Анхелика, по-прежнему держа кинжал у моей шеи, за волосы, рывками, подтащила меня к кровати, повалила на нее вниз лицом. Потом вскарабкалась сверху, оседлала, стиснув коленями поясницу и продолжая крепко держать меня за волосы. Отвела наконец лезвие от горла, и я почувствовал – прильнула губами к этой кровоточащей ране, лаская языком ее края, целуя, как раньше целовала мои губы.
– Как я рада, – прошептала она, – что еще не убила тебя.
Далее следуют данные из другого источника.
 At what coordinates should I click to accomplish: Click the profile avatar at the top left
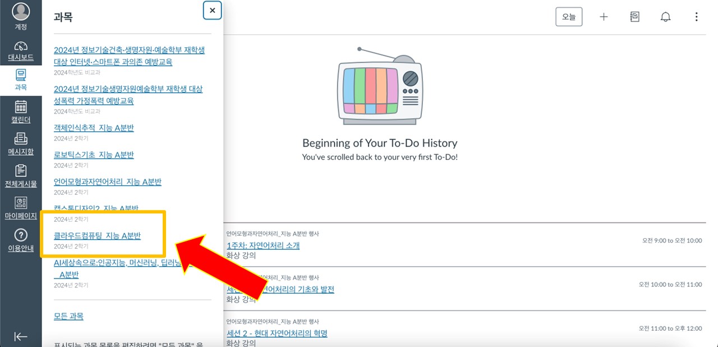tap(21, 10)
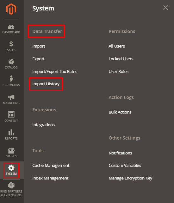The width and height of the screenshot is (174, 203).
Task: Open Bulk Actions under Action Logs
Action: [x=120, y=112]
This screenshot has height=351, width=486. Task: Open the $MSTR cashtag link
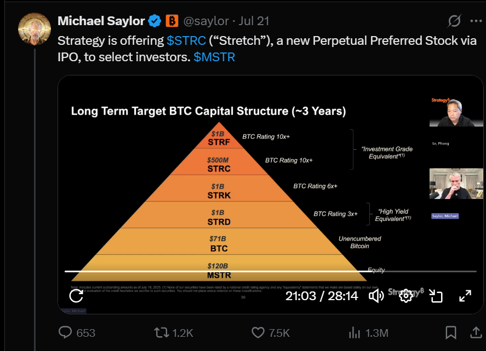click(214, 57)
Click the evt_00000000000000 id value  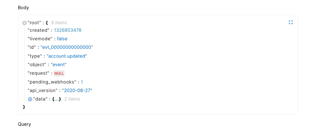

Снова полоснул по глазам яркий свет. Вернее сказать – по правому глазу: левый был закрыт таким кровоподтеком, что казалось: веки налиты свинцом, будто кости, употребляемые нечистыми на руку игроками. На этот раз от двери к нему приближались две фигуры. Он глядел на них, по-прежнему сидя на полу, привалясь к стене и со скрученными за спиной руками – он так и не сумел их высвободить, несмотря на все усилия, от которых в кровь ободрал себе запястья.
– Узнаешь? – раздался резкий голос.
И теперь, когда фонарь осветил вошедшего, Алатристе тотчас узнал его – узнал и при всей своей немалой выдержке невольно вздрогнул. И кто бы, раз увидав, позабыл эту тонзуру во всю макушку, это бескровное лицо с запавшими щеками аскета, эти глаза, горящие огнем неистового фанатизма, это черно-белое одеяние доминиканцев? Кого угодно ожидал здесь встретить капитан, но только не падре Эмилио Боканегру, председателя трибунала инквизиции.
– Ну все, – сказал он. – Теперь мне точно крышка.
Послышался сипловатый смешок – Гвальтерио Малатеста, державший фонарь, оценил капитанову реплику. Инквизитору, однако, чувство юмора было не присуще. Глубоко сидящие глаза впились в арестанта.